Ana Henriques, in Público on-line
Governante reage a decisão polémica do Tribunal da Relação do Porto. Presidente da associação de juízes admite que "não é uma decisão muito usual". Empresa vai recorrer.
O consumo de álcool não pode, em circunstância alguma, melhorar o desempenho de um trabalhador, assevera o secretário de Estado adjunto do ministro da Saúde, Fernando Leal da Costa, a propósito de um acórdão do Tribunal da Relação do Porto.
Os juízes determinaram a reintegração de um empregado da recolha do lixo despedido por estar a trabalhar alcoolizado. Nas considerações que tecem sobre o caso, os desembargadores chegam a admitir que a etilização pode melhorar o desempenho profissional. “Note-se que, com álcool, o trabalhador pode esquecer as agruras da vida e empenhar-se muito mais a lançar frigoríficos sobre camiões, e por isso, na alegria da imensa diversidade da vida, o público servido até pode achar que aquele trabalhador alegre é muito produtivo e um excelente e rápido removedor de electrodomésticos”, escrevem, num acórdão datado do mês passado.
As reacções de estupefacção não se fizeram esperar. “Não é uma decisão muito usual, é verdade”, reconhece o presidente da Associação Sindical dos Juízes, Mouraz Lopes, acrescentando que o acórdão, “que apenas responsabiliza os três juízes que o assinaram, é passível de recurso”, embora, no seu entender, dificilmente possa ser alvo de escrutínio disciplinar por parte do Conselho Superior de Magistratura. “Não conheço nenhuma situação com uma fundamentação desta natureza”, conclui Mouraz Lopes.
A empresa para a qual trabalhava o empregado em causa, que apresentava uma taxa de alcoolemia no sangue de 2,4 gramas/litro, anunciou que vai recorrer. O administrador da Greendays, Almiro Oliveira, diz-se “deveras surpreendido e incomodado” com a decisão do Tribunal da Relação do Porto e garante que vai “fazer de tudo” para não readmitir o empregado, por uma “questão de bom senso”.
“Seria um absurdo readmitir um trabalhador que anda todos os dias alcoolizado, pondo em causa a sua segurança e a dos colegas”, frisa o mesmo responsável, em declarações à agência Lusa. Almiro Oliveira classifica a decisão do colectivo de juízes como “ridícula, absurda e surreal” por considerar que “é normal” as pessoas trabalharem alcoolizadas para esquecer as “agruras da vida”.
“Em circunstância alguma o consumo de álcool, independentemente da quantidade consumida, pode melhorar o desempenho de uma pessoa, de um trabalhador, seja ele funcionário de uma empresa de recolha de lixo, juiz de um tribunal, médico, enfermeiro, ou um estudante”, observa, por seu turno, o secretário de Estado da Saúde.

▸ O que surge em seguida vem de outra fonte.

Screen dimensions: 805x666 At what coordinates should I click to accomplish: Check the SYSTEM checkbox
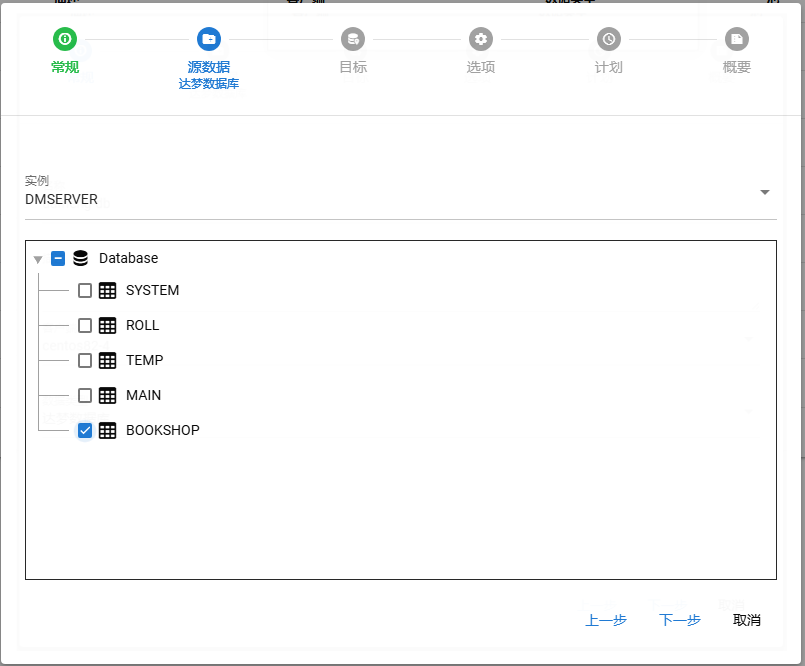(x=85, y=291)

“O consumo de álcool não substitui a terapêutica antidepressiva ou ansiolítica, pelo que não é aceitável que se afirme que o seu uso possa servir para ‘esquecer as agruras da vida’. Também é incorrecto especular que o esquecimento das ‘agruras da vida’, por via do consumo de álcool, possa levar a maior empenho no trabalho”, prossegue Fernando Leal da Costa.
O governante explica porquê: como as bebidas com etanol diminuem o desempenho muscular, os reflexos, a visão, a audição e o equilíbrio constituem “um factor de grande relevância para o aumento de riscos profissionais e de segurança”. Daí que não se possa aceitar, como defendem os juízes da Relação do Porto, que os trabalhadores exerçam funções “um pouco tontos”.
“Também não se espera que alguém possa tomar decisões quando estiver ‘um pouco tonto’, sejam elas de carácter judicial, político ou médico, já que é bem conhecido o efeito do álcool na diminuição de capacidade de decidir, matéria que os tribunais, as forças de segurança e as unidades de saúde avaliam sistematicamente”, alerta o secretário de Estado adjunto do ministro da Saúde.
Também o inspector-geral da Autoridade para as Condições do Trabalho, Pedro Pimenta Braz, já se pronunciou sobre o assunto, tendo afirmado, em declarações à TSF, que um trabalhador alcoolizado “é uma bomba em circulação no local de trabalho”: além de representar um risco elevado para si próprio e para terceiros, “em termos produtivos nem se comenta”.
O Tribunal da Relação do Porto disse não ter, nesta altura, ninguém habilitado para comentar o assunto, uma vez que o seu principal responsável se encontra de férias.